(Collection entries)
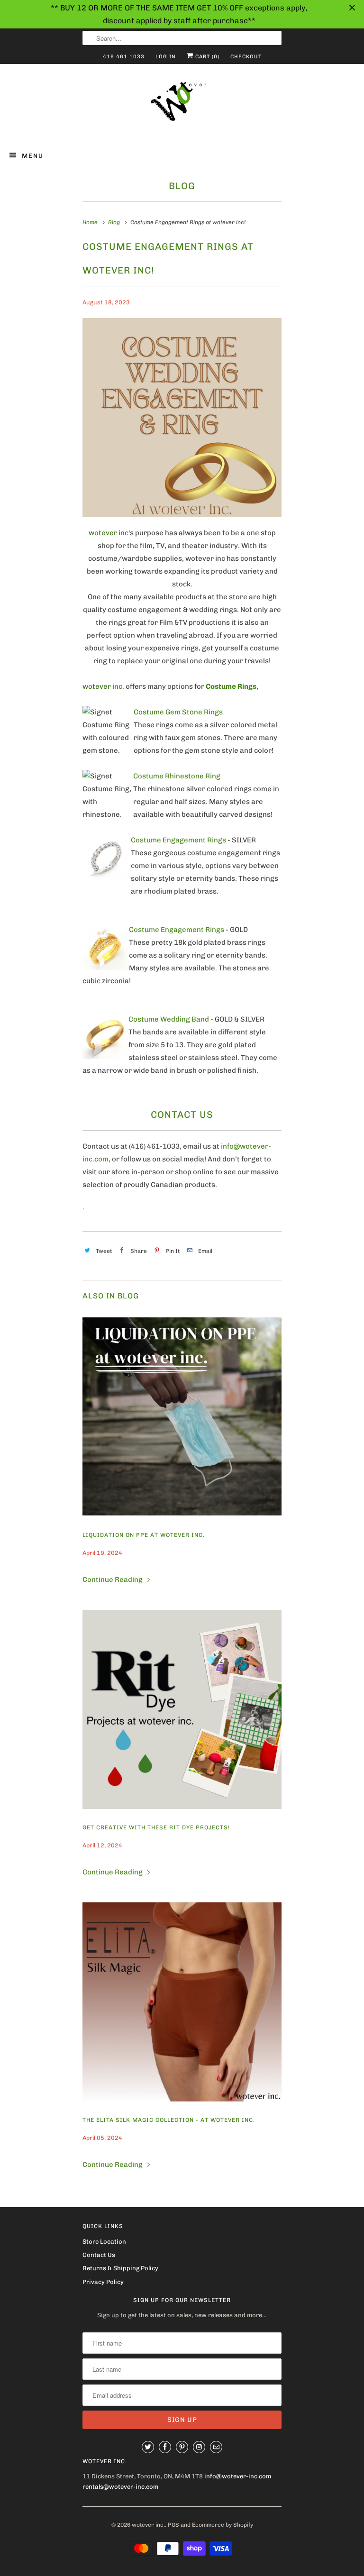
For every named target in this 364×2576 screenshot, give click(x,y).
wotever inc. (148, 2524)
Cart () (206, 57)
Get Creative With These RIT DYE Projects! (156, 1827)
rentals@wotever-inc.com (120, 2486)
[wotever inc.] (182, 105)
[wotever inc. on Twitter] (148, 2447)
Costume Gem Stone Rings (178, 712)
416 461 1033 (124, 57)
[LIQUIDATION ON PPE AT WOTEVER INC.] (182, 1416)
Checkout (246, 57)
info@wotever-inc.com (237, 2476)
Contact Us (98, 2254)
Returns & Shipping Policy (120, 2268)
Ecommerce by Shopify (222, 2524)
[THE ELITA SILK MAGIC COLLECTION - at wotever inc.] (182, 2001)
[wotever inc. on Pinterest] (182, 2447)
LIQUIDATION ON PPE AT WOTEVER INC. (143, 1535)
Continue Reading (113, 1579)
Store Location (104, 2241)
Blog (182, 186)
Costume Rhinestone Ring (176, 776)
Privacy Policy (103, 2281)
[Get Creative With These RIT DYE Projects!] (182, 1709)
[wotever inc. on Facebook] (165, 2447)
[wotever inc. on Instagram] (199, 2447)
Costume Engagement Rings (178, 840)
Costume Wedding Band (168, 1019)
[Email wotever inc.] (216, 2447)
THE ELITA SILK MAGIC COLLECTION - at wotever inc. (168, 2120)
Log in (165, 57)
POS (173, 2524)
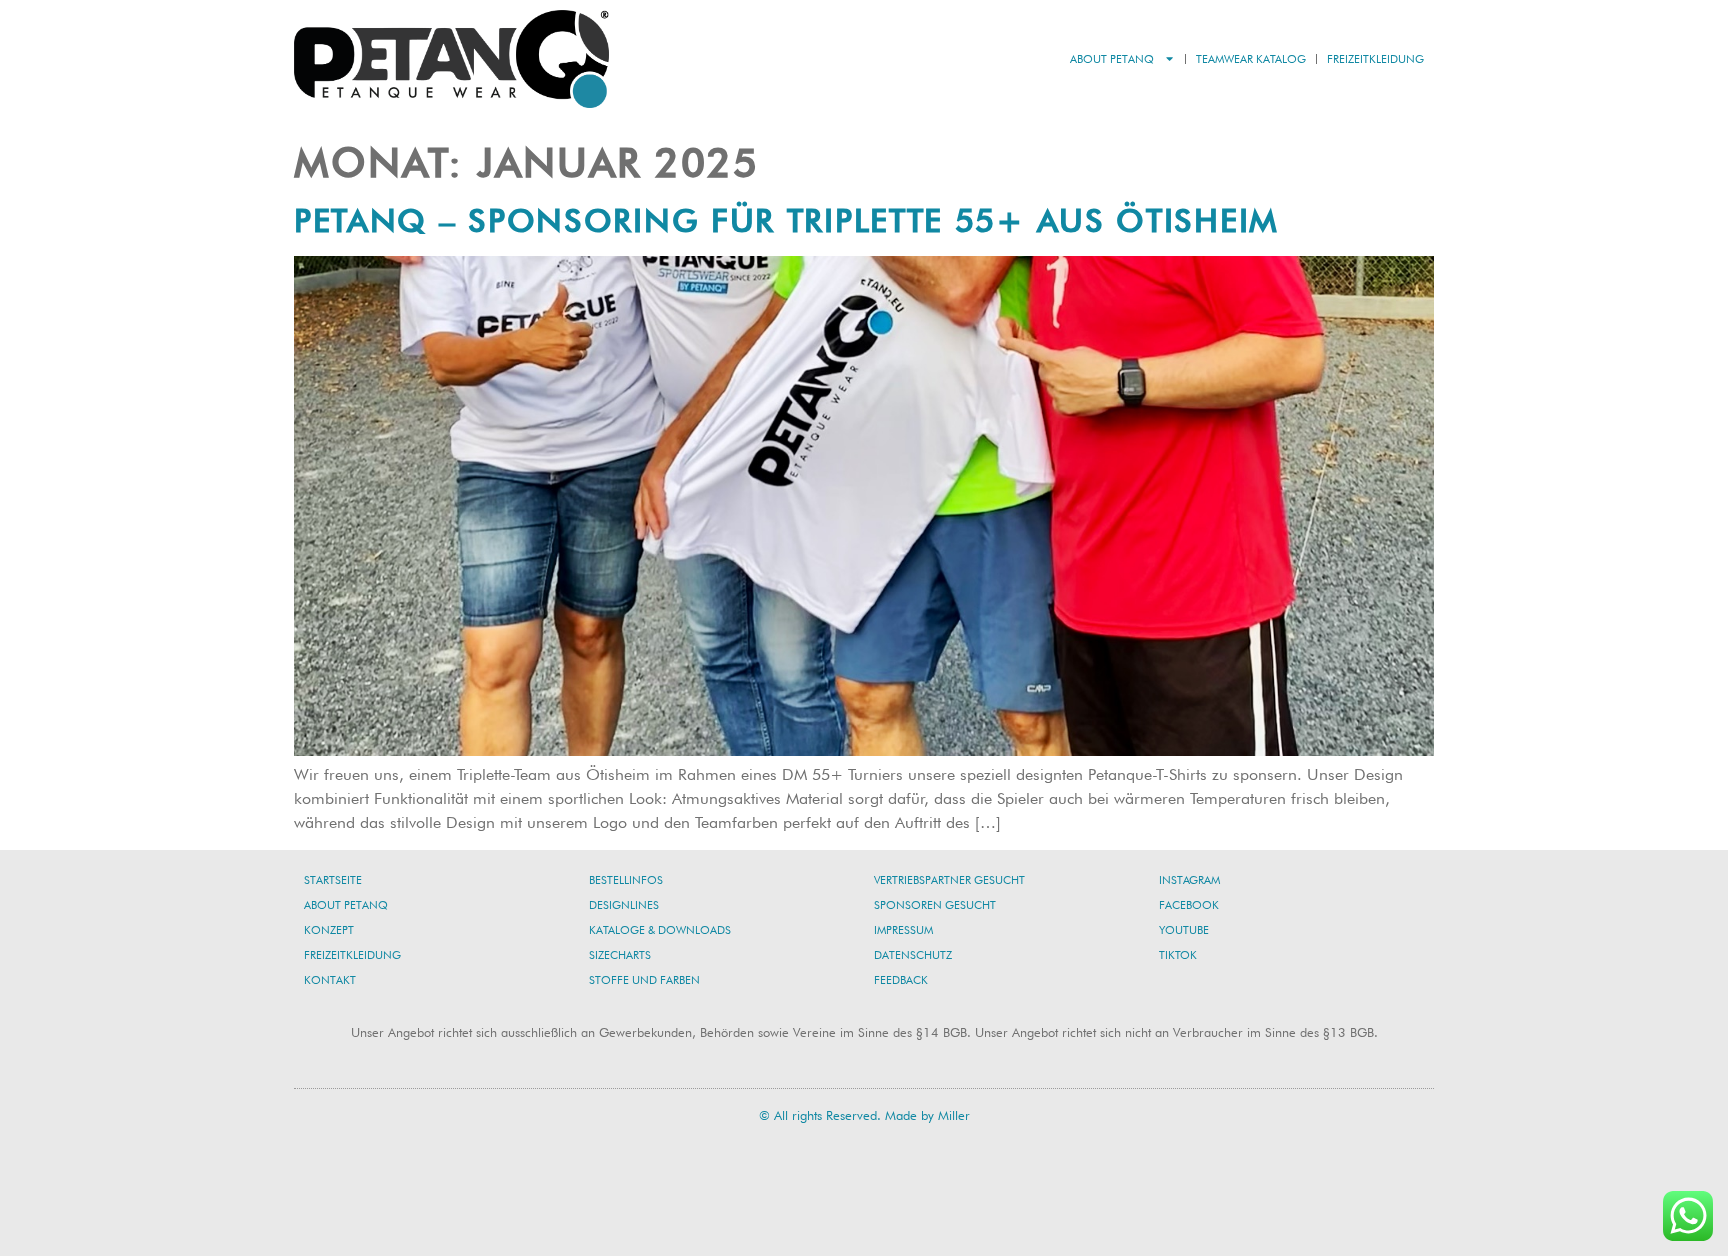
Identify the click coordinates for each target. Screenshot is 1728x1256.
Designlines (624, 905)
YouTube (1184, 930)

• **Prompt**: All lines above starting at the one with "Costume Rhinestone Ring (176, 776)" and ending at the one with "Designlines (624, 905)", inclusive, are to be printed again exactly, with the pictures left out.

• **Solution below**:
Costume Rhinestone Ring (176, 776)
Privacy Policy (103, 2281)
[Get Creative With These RIT DYE Projects!] (182, 1709)
[wotever inc. on Facebook] (165, 2447)
[wotever inc. on Instagram] (199, 2447)
Costume Engagement Rings (178, 840)
Costume Wedding Band (168, 1019)
[Email wotever inc.] (216, 2447)
THE ELITA SILK MAGIC COLLECTION - at wotever inc. (168, 2120)
Log in (165, 57)
POS (173, 2524)
Identify the click coordinates for each target. Screenshot is 1728x1256.
Designlines (624, 905)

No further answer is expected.